Once complete, all data associated with a customer can be organised in structured and consistent customer file to facilitate downstream AI-assisted review.
AI-assisted review will focus on key risk and compliance aspects for the customer file in question. Example areas of review may include the following.
AI-powered contract review workflows to compare signed customer contracts and other communications against templates to identify non-compliant or missing clauses and notices that would constitute a regulatory issue.
Use of generative AI to summarise suitability assessments from transcripts and other communications captured at time of sale. Also, generative AI can be deployed to provide a first pass review and assessment if key requirements were met. For example, whether the customer had the knowledge and experience relevant to the specific product; if the customer’s financial situation bears potential future losses; and whether the product fits within financial risk tolerance.
The output from the assessment will be an informed opinion on the likelihood of a widespread systematic compliance failure within the portfolio in question. This opinion can provide critical input to support the overall due diligence process and inform the negotiation strategy.
Any gaps identified would be indicative of poor first line oversight, second line testing and third line insurance, which could lead to regulatory scrutiny in terms of such weaknesses being present in other parts of the business and thus require immediate attention.
Case Study
FTI Consulting Supports Client and Counterparty File Remediation Programme
Situation: A large European bank was restructuring the range of products and services it offered its clients from head office and branches. It commissioned a review which yielded a strategy to exit acting as a broker dealer in equities and structured products. A competitor expressed interest in purchasing the structured products business within its London office, however had concerns in light of recent scrutiny in Europe and the U.S. that the KYC files for clients and know your business files for counterparties would not meet its own internal or external regulatory requirements.
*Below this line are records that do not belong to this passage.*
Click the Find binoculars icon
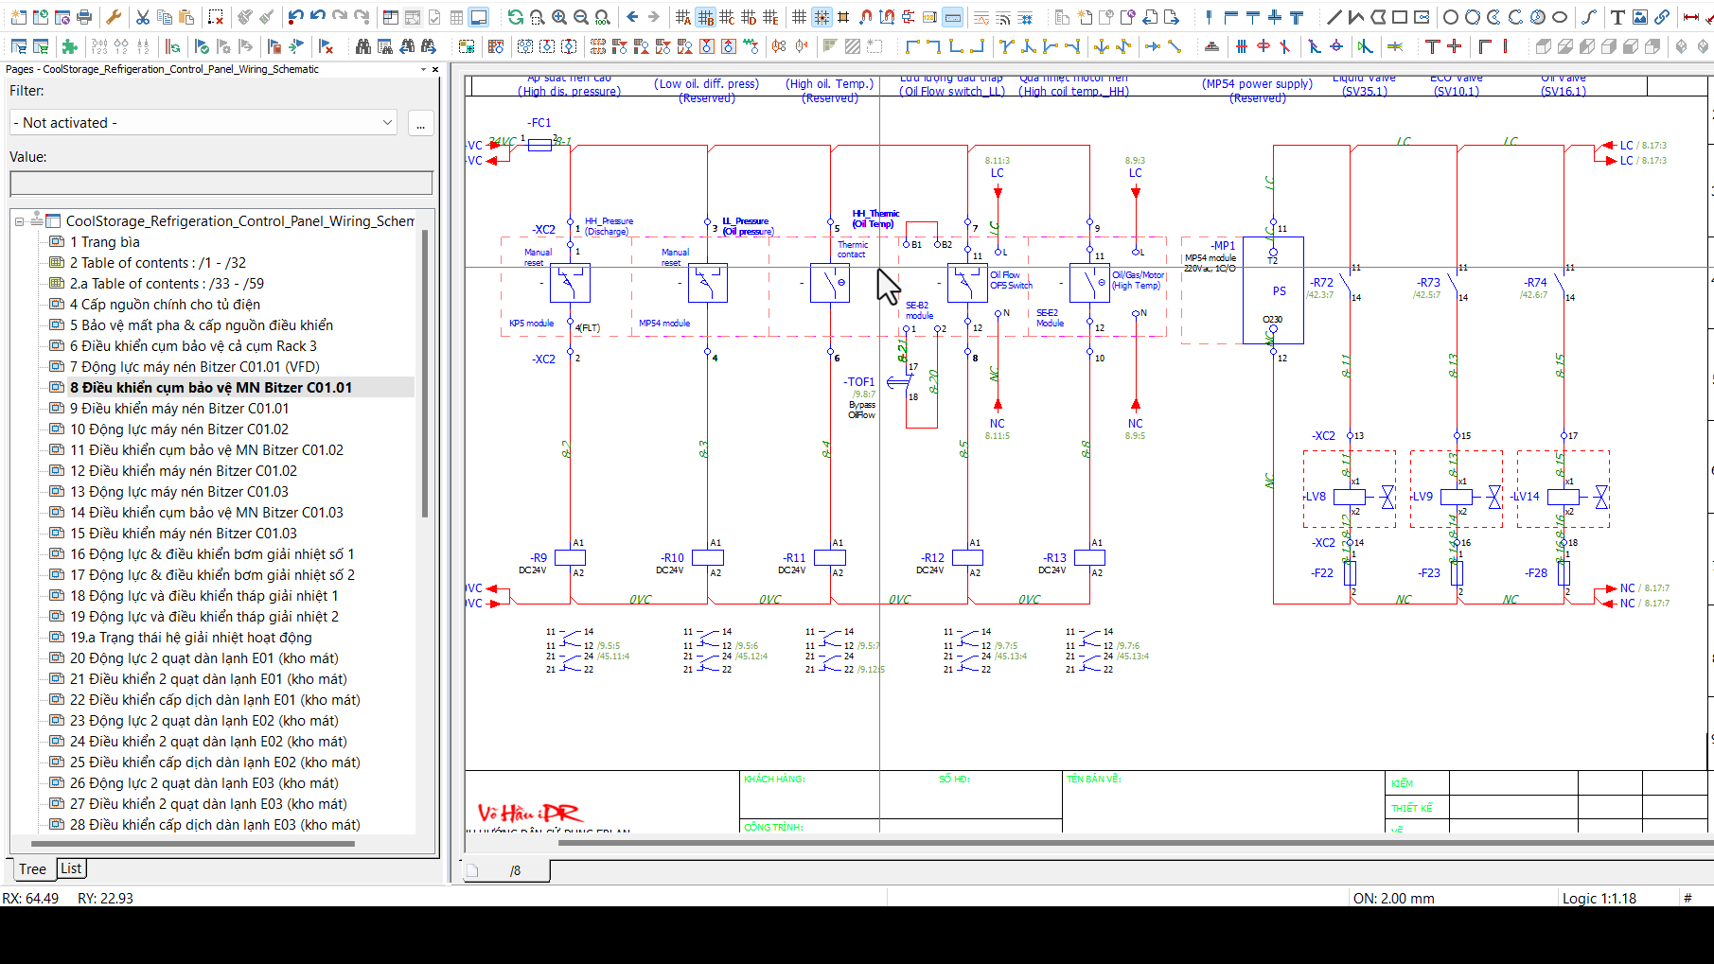This screenshot has width=1714, height=964. [x=362, y=46]
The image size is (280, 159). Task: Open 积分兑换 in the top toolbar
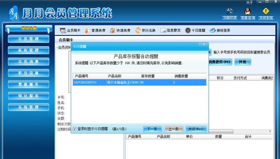pos(145,31)
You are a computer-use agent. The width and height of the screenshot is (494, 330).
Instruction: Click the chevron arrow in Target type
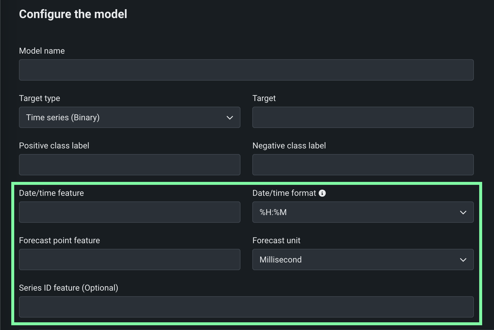click(x=230, y=118)
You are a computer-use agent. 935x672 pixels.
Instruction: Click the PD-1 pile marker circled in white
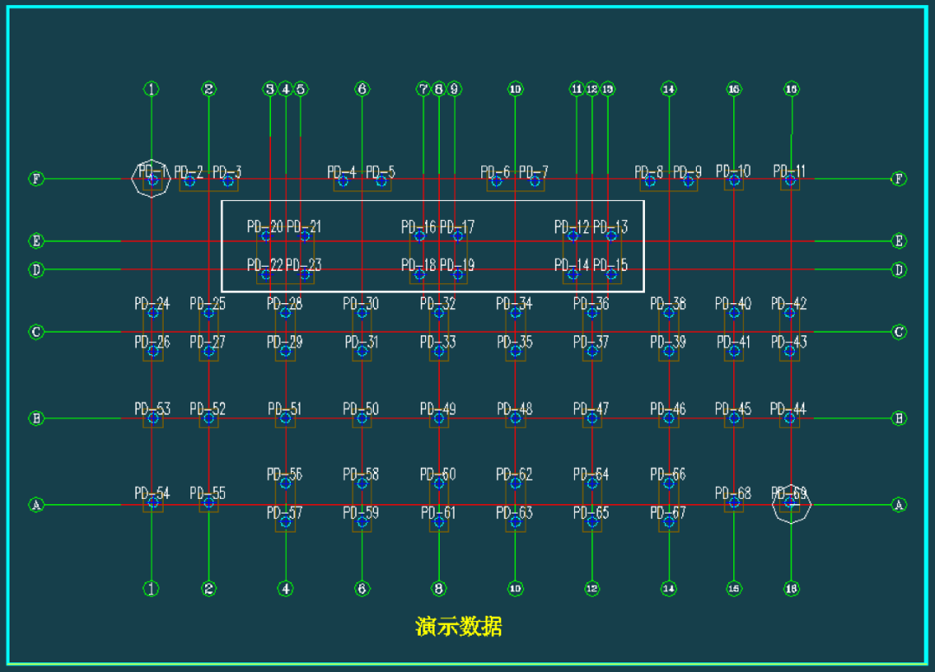pyautogui.click(x=152, y=180)
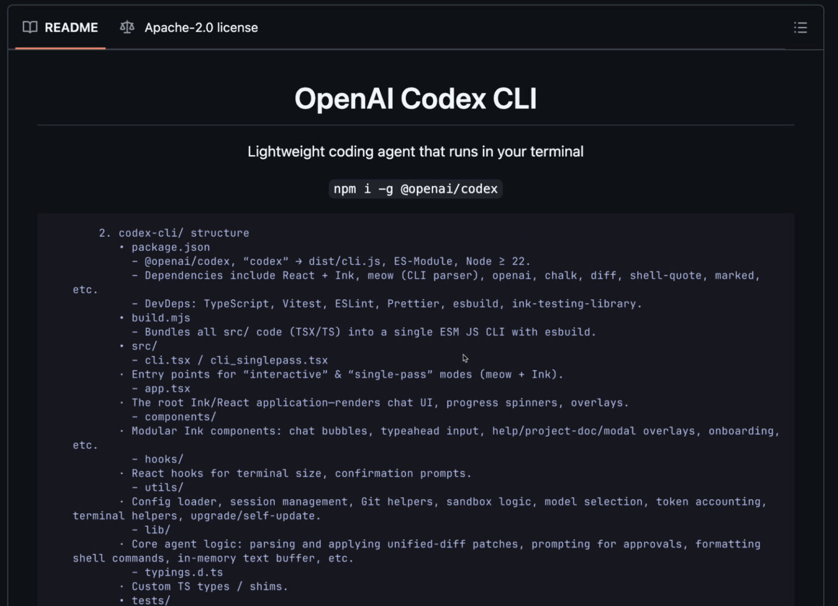This screenshot has height=606, width=838.
Task: Click the OpenAI Codex CLI heading
Action: tap(416, 99)

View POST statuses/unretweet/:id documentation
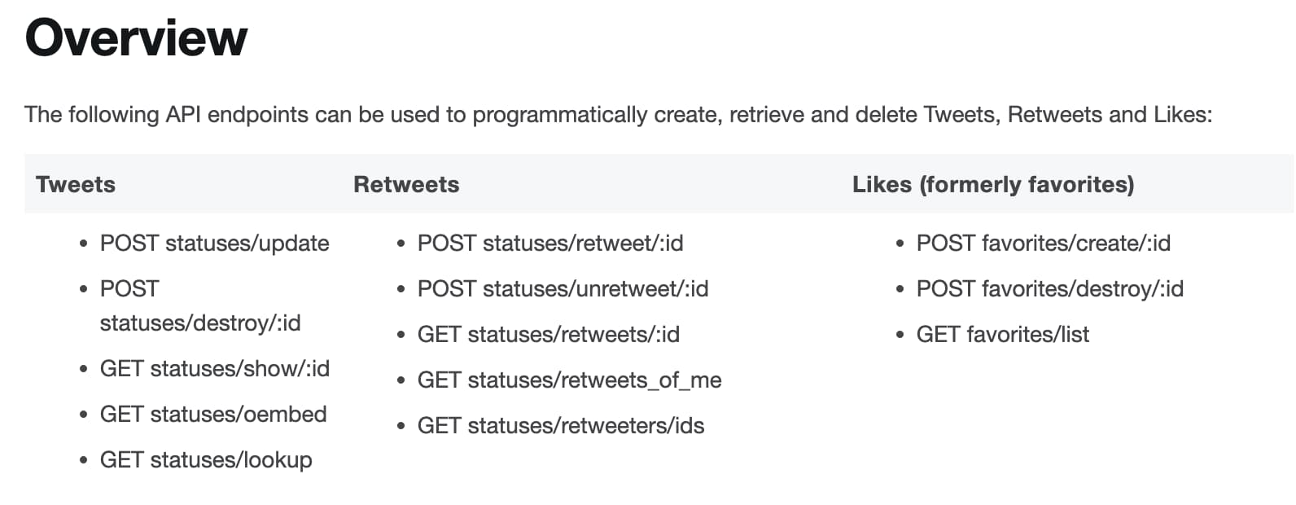(563, 289)

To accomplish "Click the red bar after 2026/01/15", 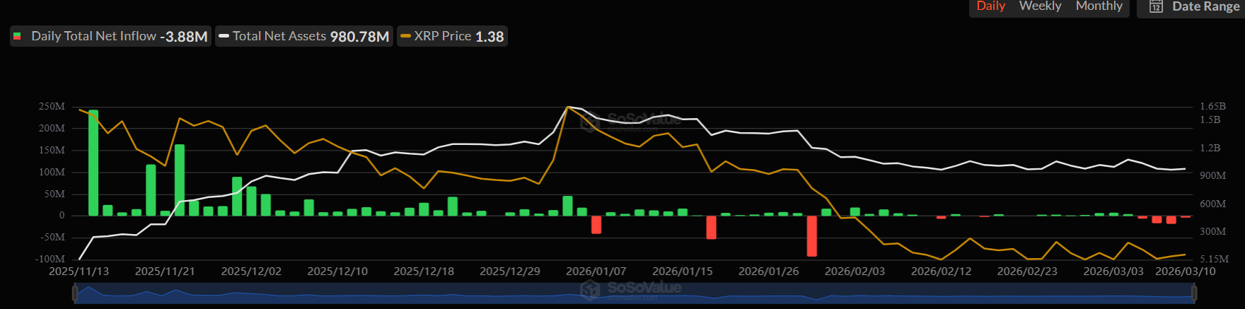I will [711, 227].
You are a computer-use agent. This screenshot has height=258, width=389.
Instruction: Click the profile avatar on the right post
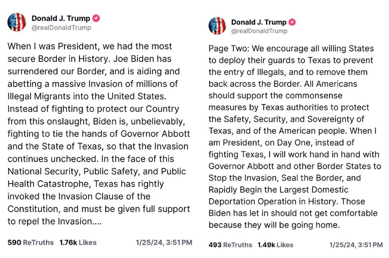218,25
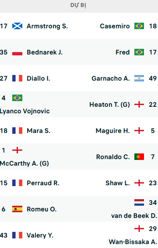Open player Diallo I. profile
This screenshot has height=248, width=158.
click(x=39, y=78)
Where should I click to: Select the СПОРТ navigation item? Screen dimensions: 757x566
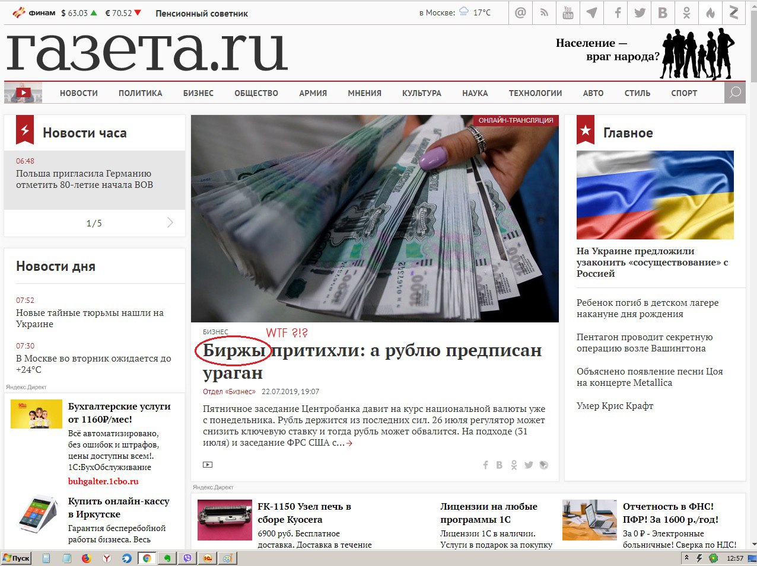point(683,93)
Our Role: FTI Consulting worked to design a remediation process aligned to the overarching divestment timeframe. An initial risk assessment was performed, followed by an outreach programme to ensure contact with clients and counterparties was with bank staff to protect the relationships, as they were being transferred to the competitor. A refresh of files was executed, including screenings for sanctions, adverse media and compliance controls.
Our Impact: Completion of the file review and a completion plan was provided where outstanding information requests were in the process of being responded to. The execution of the file remediation programme and the completion plan provided the purchaser with the reassurance required to proceed with the purchase of the equities and structured product business.
Case Study
FTI Consulting Helps Major National Bank Deliver Cross-Functional Single Source of Truth for Communications Data Compliance
Situation: A major national bank engaged FTI Consulting to provide access to this single source of data for multiple end-user teams across the organisation while supporting the unique business needs of each group.
Our Role: The team developed a solution to convert archive data for viewing within the various platforms used across the bank, including e-discovery and data privacy platforms.
Our Impact: The solution impacted numerous stakeholder groups across the organisation who needed access to communications data to perform their work and maintain compliance with varying obligations. The results brought data derived from multiple communications channels into a single consolidated source, providing greater efficiency of search, review, redaction and production for legal and compliance purposes.